В отличие от простых станичников, казачьи офицеры и чиновники все же получили землю в частную собственность. Еще в первой части тома подчеркивалось, что решение по этому поводу исходило лично от Александра II и имело символическую сторону. Обнародование специального положения, регулирующего передачу срочных участков земли, находящихся во временном пользовании офицеров и чиновников войска Донского, в полную их собственность, было приурочено к празднованию 300-летнего юбилея войска Донского в мае 1870 года64. На принятие такого решения, по мнению Н.А. Чернощекова, повлияли два обстоятельства. Первое – это наличие среди представителей власти мнения «о вреде временного пользования землей с точки зрения правильного ведения сельского хозяйства и повышения производительности почвы». Второе – как было установлено, доход со срочных офицерских участков «оказывался далеко ниже пенсионного обеспечения офицеров регулярных войск», назначить же немедленно казачьим офицерам пенсию не представлялось возможным по финансовым соображениям. Таким образом, перевод срочных участков в потомственную собственность давал «возможность тем, кто не мог и не хотел вести хозяйство, путем продажи участков получить единовременное денежное обеспечение»65. Упомянутые законодательные акты во многом предопределили казачий хозяйственный уклад жизни во второй половине XIX века (за исключением Уральского войска66), и Н.А. Чернощекову оставалось только подчеркнуть особенности их фактического воплощения в том или ином войске67.
Наш повышенный интерес к 11-му тому обусловлен, конечно, не только впечатляющими 2022 страницами только трех его частей без приложения. Благодаря усердию авторов тома правительственная политика в отношении казачества в 1860—1870-х годах оказалась, как никогда ранее, насыщена обильным фактологическим материалом. Предпринятый выше его обзор теперь позволит нам при анализе последующих работ перенести внимание на скрытые механизмы такой политики, на оценочные суждения в ее адрес и на новые прежде неизвестные сюжеты.
Строго говоря, труд С.Г. Сватикова «Россия и Дон (1549–1917). Исследование по истории государственного и административного права и политических движений на Дону» нельзя отнести к дореволюционной историографии, так как он был опубликован в 1924 году в Белграде уже в эмигрантский период жизни автора68. Однако задумывалась эта книга в революционные годы, и мы убеждены, что, если бы большевики не задержались у власти, определенная часть представителей «казачьей историографии» последовала бы вслед за авторитетным мнением С.Г. Сватикова, являвшегося не только историком, но и известным общественным, политическим деятелем общероссийского масштаба, последовательным критиком самодержавия. Собственно, поэтому наш анализ литературы дореволюционного периода завершается обзором его книги «Россия и Дон (1549–1917)».

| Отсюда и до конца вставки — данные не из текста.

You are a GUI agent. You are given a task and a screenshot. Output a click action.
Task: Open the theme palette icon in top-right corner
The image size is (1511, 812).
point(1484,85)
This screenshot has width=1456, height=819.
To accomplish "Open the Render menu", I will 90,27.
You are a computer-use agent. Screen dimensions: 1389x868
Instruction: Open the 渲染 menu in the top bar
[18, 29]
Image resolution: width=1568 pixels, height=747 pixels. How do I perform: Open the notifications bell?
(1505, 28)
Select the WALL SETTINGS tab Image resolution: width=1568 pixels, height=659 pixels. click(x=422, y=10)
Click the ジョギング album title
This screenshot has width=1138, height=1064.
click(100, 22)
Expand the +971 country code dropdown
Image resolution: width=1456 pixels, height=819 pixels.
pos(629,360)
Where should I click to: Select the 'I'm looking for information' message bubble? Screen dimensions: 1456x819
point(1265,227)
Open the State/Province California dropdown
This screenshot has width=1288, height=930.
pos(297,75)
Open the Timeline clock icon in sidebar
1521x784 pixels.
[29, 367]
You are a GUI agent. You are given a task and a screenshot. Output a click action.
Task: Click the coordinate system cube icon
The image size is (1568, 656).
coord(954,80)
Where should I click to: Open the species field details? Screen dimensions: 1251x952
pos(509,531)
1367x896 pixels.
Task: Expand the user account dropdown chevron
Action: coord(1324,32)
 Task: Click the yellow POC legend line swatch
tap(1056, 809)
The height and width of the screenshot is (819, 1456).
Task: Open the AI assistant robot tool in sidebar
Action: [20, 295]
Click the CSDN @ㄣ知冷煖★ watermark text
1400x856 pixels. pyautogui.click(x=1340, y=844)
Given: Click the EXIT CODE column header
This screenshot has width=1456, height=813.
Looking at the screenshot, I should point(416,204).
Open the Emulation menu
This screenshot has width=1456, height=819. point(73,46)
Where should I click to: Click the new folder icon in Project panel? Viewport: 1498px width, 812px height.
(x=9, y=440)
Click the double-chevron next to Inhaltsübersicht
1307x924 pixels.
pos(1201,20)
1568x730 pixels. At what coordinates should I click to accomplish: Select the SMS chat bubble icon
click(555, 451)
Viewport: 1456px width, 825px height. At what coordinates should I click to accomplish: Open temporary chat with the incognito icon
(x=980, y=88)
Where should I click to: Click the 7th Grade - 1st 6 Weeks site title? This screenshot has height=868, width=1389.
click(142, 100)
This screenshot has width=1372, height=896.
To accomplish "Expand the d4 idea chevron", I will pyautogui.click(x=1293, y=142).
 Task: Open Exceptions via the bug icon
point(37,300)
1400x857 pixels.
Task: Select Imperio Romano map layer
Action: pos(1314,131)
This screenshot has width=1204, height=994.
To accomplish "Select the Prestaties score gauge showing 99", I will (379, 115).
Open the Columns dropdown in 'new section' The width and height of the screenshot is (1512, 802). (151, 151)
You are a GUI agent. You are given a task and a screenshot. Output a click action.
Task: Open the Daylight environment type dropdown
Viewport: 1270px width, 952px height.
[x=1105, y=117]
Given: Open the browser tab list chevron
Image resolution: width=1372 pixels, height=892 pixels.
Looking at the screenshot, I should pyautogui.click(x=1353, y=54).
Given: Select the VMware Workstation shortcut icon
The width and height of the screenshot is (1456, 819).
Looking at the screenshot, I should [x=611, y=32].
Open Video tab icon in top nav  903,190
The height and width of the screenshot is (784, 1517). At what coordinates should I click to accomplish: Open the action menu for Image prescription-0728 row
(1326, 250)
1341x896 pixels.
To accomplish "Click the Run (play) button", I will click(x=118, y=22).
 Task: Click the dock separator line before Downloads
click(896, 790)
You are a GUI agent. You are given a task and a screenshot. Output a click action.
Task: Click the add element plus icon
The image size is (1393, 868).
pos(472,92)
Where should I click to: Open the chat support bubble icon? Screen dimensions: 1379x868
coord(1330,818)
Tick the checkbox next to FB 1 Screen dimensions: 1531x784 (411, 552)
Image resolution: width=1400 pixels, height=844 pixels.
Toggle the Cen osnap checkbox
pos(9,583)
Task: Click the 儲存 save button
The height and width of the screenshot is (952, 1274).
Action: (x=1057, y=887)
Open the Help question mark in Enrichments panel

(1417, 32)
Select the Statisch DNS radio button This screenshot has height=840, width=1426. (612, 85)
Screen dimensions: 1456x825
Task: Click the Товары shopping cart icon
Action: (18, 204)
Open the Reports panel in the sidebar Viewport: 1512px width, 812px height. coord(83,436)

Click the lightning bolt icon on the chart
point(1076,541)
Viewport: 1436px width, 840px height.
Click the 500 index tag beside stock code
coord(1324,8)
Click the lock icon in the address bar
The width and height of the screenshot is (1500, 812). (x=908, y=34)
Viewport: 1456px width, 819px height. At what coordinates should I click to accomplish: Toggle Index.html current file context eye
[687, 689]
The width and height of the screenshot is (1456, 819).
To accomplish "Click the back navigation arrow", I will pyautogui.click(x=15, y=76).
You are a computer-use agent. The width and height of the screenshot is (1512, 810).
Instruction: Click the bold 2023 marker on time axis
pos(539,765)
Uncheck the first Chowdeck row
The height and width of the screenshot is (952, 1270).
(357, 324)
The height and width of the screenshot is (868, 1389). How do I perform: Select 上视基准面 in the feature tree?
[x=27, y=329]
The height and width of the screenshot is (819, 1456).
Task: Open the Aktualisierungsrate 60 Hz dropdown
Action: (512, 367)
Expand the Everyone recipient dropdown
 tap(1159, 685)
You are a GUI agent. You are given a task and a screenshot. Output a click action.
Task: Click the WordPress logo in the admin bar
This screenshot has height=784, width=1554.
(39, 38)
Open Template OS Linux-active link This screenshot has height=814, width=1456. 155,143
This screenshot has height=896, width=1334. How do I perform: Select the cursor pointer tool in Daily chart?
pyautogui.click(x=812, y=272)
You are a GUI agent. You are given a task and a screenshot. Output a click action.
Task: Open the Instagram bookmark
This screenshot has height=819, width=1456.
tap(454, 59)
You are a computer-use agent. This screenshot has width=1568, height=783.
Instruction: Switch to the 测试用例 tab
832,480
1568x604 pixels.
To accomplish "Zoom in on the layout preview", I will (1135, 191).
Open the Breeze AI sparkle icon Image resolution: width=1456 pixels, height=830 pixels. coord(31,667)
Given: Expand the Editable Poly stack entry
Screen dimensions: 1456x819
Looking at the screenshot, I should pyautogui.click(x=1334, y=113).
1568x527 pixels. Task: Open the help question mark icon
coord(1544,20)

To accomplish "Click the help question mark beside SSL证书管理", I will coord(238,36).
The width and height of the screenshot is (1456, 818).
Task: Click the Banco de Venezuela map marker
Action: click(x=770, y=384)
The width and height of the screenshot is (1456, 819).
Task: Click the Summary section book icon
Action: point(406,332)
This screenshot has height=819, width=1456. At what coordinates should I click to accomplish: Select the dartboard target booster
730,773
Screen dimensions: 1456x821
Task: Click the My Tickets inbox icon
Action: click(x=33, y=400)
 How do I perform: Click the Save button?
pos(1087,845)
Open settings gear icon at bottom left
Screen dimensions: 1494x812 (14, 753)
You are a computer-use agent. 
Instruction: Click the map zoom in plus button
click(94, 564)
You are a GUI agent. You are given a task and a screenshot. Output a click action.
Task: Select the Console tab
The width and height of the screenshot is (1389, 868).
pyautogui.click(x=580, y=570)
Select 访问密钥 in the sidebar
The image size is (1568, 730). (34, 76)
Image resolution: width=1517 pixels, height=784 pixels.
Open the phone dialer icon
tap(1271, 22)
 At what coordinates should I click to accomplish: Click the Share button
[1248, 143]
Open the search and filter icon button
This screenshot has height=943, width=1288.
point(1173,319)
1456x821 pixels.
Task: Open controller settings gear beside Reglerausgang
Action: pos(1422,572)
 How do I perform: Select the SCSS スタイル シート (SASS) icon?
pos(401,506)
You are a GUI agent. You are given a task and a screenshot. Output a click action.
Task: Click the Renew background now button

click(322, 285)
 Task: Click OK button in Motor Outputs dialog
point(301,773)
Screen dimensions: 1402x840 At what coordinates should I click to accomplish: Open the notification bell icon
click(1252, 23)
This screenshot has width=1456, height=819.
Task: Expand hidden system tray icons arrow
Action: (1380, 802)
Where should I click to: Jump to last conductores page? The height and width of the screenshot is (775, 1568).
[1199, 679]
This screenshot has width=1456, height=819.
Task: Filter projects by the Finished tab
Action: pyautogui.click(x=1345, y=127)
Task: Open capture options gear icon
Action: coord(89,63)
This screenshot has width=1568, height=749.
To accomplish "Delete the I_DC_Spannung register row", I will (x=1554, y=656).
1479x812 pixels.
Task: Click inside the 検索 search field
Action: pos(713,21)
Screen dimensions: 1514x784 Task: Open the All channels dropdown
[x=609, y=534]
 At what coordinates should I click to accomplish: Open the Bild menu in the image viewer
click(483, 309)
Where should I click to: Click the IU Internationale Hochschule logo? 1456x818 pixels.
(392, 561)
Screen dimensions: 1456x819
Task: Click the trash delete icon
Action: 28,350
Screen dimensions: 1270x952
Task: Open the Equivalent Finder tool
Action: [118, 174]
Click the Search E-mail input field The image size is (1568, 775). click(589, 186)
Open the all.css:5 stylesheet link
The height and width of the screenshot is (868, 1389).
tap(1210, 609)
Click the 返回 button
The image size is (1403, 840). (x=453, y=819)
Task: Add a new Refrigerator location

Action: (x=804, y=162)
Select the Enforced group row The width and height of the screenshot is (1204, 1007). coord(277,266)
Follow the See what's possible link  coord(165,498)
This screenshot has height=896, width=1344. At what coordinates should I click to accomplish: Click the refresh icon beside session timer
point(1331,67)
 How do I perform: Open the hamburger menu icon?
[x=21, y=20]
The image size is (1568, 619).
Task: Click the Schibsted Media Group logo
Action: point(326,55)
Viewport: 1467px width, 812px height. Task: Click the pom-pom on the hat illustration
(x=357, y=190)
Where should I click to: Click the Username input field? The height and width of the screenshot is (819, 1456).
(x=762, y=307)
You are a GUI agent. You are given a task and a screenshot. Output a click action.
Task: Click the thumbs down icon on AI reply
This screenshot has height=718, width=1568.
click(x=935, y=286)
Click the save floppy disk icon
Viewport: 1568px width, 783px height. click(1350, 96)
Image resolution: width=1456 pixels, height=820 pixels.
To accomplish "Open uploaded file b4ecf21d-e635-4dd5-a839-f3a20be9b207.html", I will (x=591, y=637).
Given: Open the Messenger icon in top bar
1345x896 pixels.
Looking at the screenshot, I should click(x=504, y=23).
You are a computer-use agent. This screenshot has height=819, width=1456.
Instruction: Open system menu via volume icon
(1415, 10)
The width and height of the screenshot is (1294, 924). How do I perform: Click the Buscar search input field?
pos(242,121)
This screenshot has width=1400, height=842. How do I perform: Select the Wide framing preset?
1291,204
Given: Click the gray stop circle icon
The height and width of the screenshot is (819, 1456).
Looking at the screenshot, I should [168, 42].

Как уже было упомянуто ранее, С.Г. Сватиков отличался концептуальным подходом к освещению истории донского казачества. Он рассматривал казачьи территориальные образования на Дону, Яике, Тереке и в Запорожье «как вольные республиканские колонии». По мнению С.Г. Сватикова, «ни один еще русский историк не дал цельной истории русских колоний и взаимоотношений их с метрополией». Соответственно «республиканские колонии Юга и Юго-Востока России» также не имели «историю автономий этих колоний в эпоху империи»69. Книга «Россия и Дон (1549–1917)» была призвана восполнить этот пробел. В оригинальной периодизации истории донского казачества С.Г. Сватикова преобразования 1860—1870-х годов приходятся на седьмой период «на эпоху 1835–1917, когда Дон являлся „областью по особым учреждениям управляемой"»70. Историк был убежден в том, что в первые десятилетия правления Александра II «преобладающей идеей правительства в отношении казачества, была мысль о постепенном растворении этой исторической сословно-бытовой группы в общей массе населения»71. Особая роль в формировании такой «мысли» в книге отводилась военному министру Д.А. Милютину. С.Г. Сватиков утверждал, что министр «совершенно не считался с прошлым донского казачества. Ему чужда была многовековая история донского казачества, тем более история вольной донской колонии, добровольно соединившейся с метрополией. Он видел в казаках не потомков вольных граждан Дона, а закрепощенное государству служилое сословие. Он не понимал, почему казаки продолжали держаться за свое старое историческое имя. в течение всего времени своего управления Военным министерством он следовал политике нивелирования казачества, подведения его под общие нормы»72. Однако каких-либо доказательств в подтверждение своих слов С.Г. Сватиков не привел. Также бездоказательными остались слова историка о том, что неоднократно упомянутая речь Александра II перед членами Временного комитета по пересмотру казачьих законоположений в 1866 году была «внушена» ему Д.А. Милютиным73.
С.Г. Сватиков уделил значительное внимание известному эпизоду из общественно-политической жизни Дона начала 1860-х годов с участием начальника штаба войска Донского князя А.М. Дондукова-Корсакова. 3 декабря 1861 года он подал «Записку о войске Донском» Д.А. Милютину, в которой подверг критике планируемые преобразования на Дону. По мнению историка, это было открытым «выступлением в защиту прав войска»74. Однако голос А.М. Дондукова-Корсакова не был услышан. Князь получил отставку, а «реформы 1860-х годов, касавшиеся казачества, были осуществлены без всякого внимания и справок с донским историческом правом»75.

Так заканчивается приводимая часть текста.